Royal Mahogany vs Virtuoso
Royal Mahogany (Cloverdale Paint) and Virtuoso (Valspar) come from different manufacturers. Both sit in the grey family, which is useful context if you're narrowing within a single hue direction. Their light reflectance values are nearly the same — 7 vs 4 — so neither will read significantly brighter or darker than the other. A ΔE of 14.1 puts these firmly in different territory — two distinct design choices rather than close alternatives. Below you'll find 1 real-room photo comparison where both colors appear side by side, plus 5 simulated room previews.
Royal Mahogany vs Virtuoso in Real Spaces
1 real room side by side. Seeing Royal Mahogany and Virtuoso in actual rooms makes the difference concrete; browse the spaces below to get a feel for how each color lives on a wall.
Bedroom
Bedrooms are typically lit with warmer, lower light than the rest of the house — a condition that flatters warm tones and deepens cool ones. At this scale, the choice between them becomes clear in a way that a swatch alone can't communicate.
Color Details
Royal Mahogany vs Virtuoso Simulated Comparison
5 simulated room previews — drag the slider on each to see Royal Mahogany on one side and Virtuoso on the other.
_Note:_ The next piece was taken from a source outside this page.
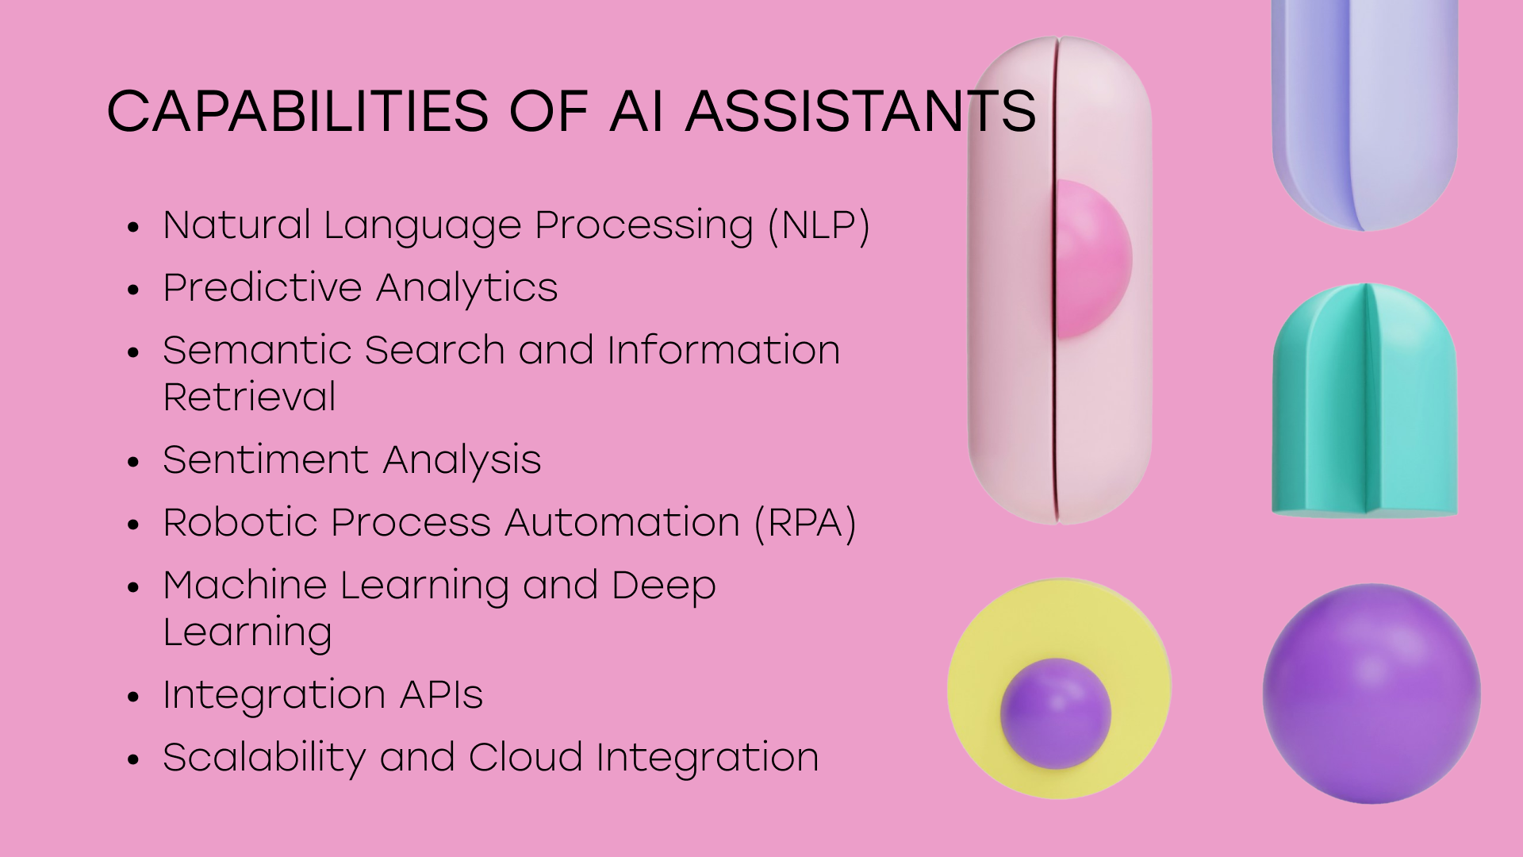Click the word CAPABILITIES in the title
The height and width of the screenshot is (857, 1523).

Digital color is approximate. These simulations are generated from the manufacturer's hex values and overlaid on grayscale room photos — your screen's calibration, brightness, and viewing angle all affect how they render. Before committing to either color, test physical samples in your own space under the light you actually live with.
More Royal Mahogany comparisons
See how Royal Mahogany stacks up against other well-photographed colors across different brands and tones.